Desakan Keadilan untuk Tobias Silak: Front Justice Kecam Lambatnya Proses Hukum dan Tuntut Penindakan Tegas
![]() |
Front Justice for Tobias Silak, bersama keluarga korban dan perwakilan 12 suku di Yahukimo, gelar konferensi pers |
Jayapura, yamenaditv.com - Front Justice for Tobias Silak, bersama keluarga korban dan perwakilan 12 suku di Yahukimo, mengecam keras lambannya proses hukum dan ketidakjelasan penanganan kasus penembakan terhadap Tobias Silak, staf Bawaslu Kabupaten Yahukimo. Peristiwa tragis itu terjadi pada 20 Agustus 2024 di Jalan Sekla, diduga dilakukan oleh anggota Satgas Damai Cartenz.
Dalam konferensi pers yang dirilis hari ini, Selasa, 17 Mei 2025, Front Justice menegaskan bahwa proses hukum atas kasus ini dipenuhi kejanggalan. Meski Komnas HAM dan LBH Papua telah melakukan investigasi pada September 2024, hasil penyelidikan baru diumumkan tiga bulan kemudian setelah aksi serentak di Papua dan berbagai kota di Indonesia. Penyidikan oleh Polda Papua pun dinilai sangat lambat, memakan waktu lebih dari delapan bulan sebelum berkas dilimpahkan ke kejaksaan pada 30 April 2025.
Dari hasil penyidikan, dua anggota Brimob yakni Fernando Alexander Aufa dan Muh. Kurniawan Kudu ditetapkan sebagai tersangka. Namun, tidak ada kejelasan mengenai status hukum terhadap dua pelaku lain yang diduga turut terlibat. Front Justice juga menyatakan bahwa proses penyidikan justru cenderung melindungi pelaku di tingkat komando, seperti Kapolda Papua, Komandan Satgas Damai Cartenz, dan Kapolres Yahukimo.

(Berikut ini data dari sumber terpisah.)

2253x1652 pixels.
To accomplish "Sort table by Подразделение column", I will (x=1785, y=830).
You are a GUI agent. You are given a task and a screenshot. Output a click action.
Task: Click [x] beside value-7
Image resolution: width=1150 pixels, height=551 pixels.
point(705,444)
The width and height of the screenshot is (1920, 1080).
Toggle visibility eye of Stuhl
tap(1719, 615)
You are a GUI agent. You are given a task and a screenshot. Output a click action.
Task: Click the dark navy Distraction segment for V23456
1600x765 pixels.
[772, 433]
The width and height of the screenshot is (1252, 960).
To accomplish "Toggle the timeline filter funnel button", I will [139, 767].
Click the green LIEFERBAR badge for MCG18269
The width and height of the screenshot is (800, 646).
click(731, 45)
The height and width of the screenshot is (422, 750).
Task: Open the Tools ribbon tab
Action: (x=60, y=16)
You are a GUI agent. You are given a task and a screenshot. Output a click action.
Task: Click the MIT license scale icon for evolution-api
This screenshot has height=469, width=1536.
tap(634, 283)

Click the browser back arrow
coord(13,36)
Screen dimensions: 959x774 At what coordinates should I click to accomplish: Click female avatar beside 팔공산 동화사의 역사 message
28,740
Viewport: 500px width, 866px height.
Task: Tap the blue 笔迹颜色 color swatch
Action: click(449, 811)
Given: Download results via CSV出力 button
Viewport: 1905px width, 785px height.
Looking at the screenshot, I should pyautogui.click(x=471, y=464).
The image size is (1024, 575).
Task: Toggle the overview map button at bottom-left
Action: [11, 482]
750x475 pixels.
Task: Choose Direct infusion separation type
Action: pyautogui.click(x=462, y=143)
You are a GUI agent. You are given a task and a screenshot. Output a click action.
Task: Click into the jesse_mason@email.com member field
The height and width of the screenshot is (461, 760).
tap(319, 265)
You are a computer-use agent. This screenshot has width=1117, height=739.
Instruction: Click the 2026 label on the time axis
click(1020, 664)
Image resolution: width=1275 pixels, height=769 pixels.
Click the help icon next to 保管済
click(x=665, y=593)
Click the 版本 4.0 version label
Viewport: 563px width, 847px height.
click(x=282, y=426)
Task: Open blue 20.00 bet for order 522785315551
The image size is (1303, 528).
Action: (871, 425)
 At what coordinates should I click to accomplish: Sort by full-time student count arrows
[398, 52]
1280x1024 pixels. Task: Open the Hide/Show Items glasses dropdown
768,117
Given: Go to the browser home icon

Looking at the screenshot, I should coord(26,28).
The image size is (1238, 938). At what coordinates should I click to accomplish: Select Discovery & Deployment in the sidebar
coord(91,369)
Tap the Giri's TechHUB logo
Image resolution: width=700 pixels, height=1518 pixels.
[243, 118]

Tuntut Pengadilan HAM, Bukan Pidana Umum
Menurut rilis tersebut, kasus penembakan Tobias Silak seharusnya diproses melalui mekanisme Pengadilan HAM sesuai UU No. 26 Tahun 2000 karena memenuhi unsur pelanggaran HAM berat dan kejahatan terhadap kemanusiaan. Penggunaan pasal-pasal ringan oleh penyidik seperti Pasal 338 KUHP tentang pembunuhan dan Pasal 359-360 KUHP tentang kelalaian dianggap tidak mencerminkan keseriusan pelanggaran.
Herliana Sobolim, Koordinator Front Justice, menegaskan bahwa rilis ini merupakan bentuk tanggung jawab moral terhadap keadilan yang terus diabaikan.
“Jika suara kami tidak didengar, kami akan menggerakkan massa untuk menuntut keadilan dari seluruh penjuru Indonesia dan Papua,” pungkasnya.
Front Justice menyampaikan sembilan poin desakan, antara lain:
1. Pengungkapan aktor komando yang terlibat langsung maupun tidak langsung dalam penembakan.
2. Penerapan Pasal 340 KUHP tentang pembunuhan berencana dan Pasal 55 tentang turut serta.
3. Transparansi proses hukum dengan akses penuh bagi keluarga korban.
4. Vonis maksimal bagi pelaku dan pemecatan dari institusi kepolisian.
5. Perlunya percepatan pelimpahan kasus ke Pengadilan Negeri Jayapura, bukan di Wamena, demi keamanan keluarga korban.
6. Hentikan praktik pembunuhan di luar hukum (extra judicial killing) di Papua.
7. Ancaman mobilisasi massa secara nasional apabila tuntutan tidak dipenuhi.